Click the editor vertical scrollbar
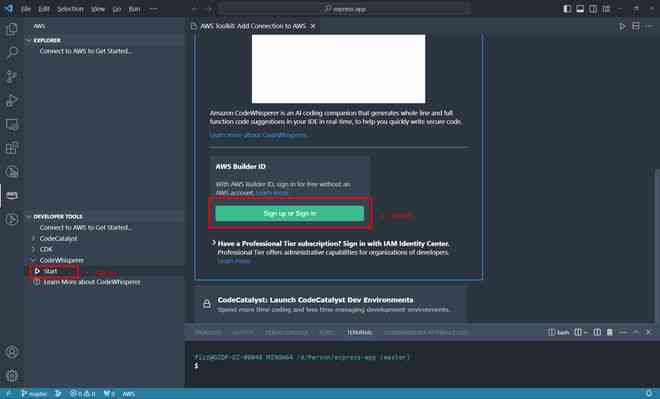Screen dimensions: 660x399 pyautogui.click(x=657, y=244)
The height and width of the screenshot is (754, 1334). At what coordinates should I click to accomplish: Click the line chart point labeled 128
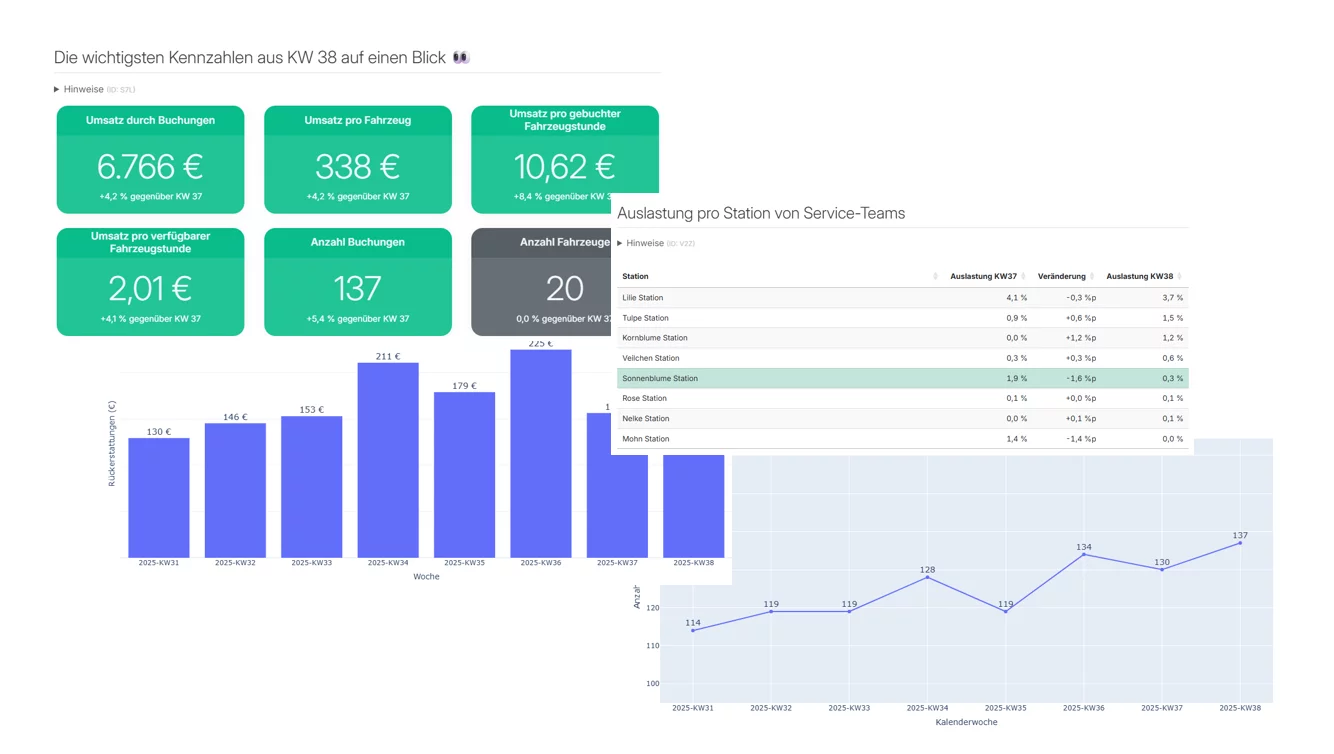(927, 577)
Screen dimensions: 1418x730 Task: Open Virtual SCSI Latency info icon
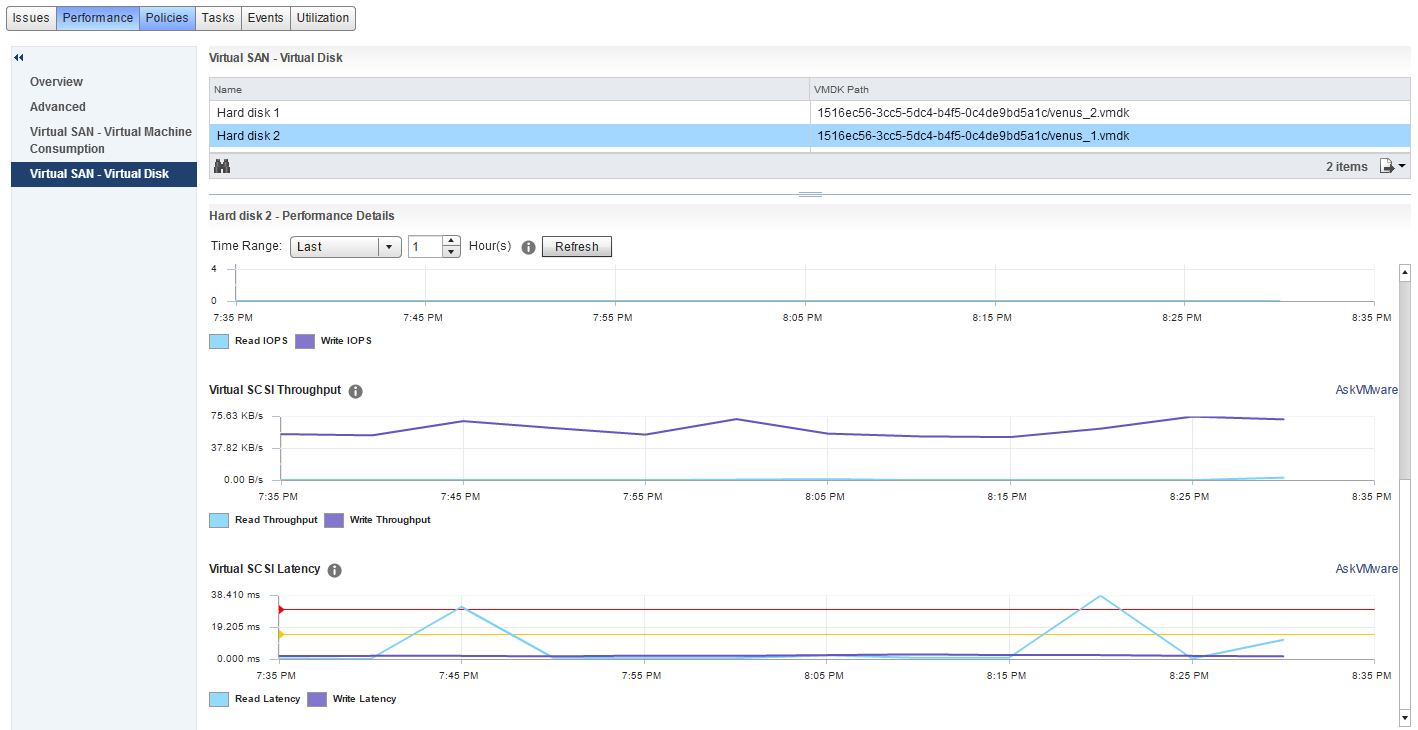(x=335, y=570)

----------------

WHAT TO DO :: Every line from the one holding "Screen dimensions: 1418x730" through the last line of the entries above, and nothing else, is to be restated word for word. Pictures stay out.

ANSWER SECTION ::
Screen dimensions: 1418x730 Task: Open Virtual SCSI Latency info icon
(x=335, y=570)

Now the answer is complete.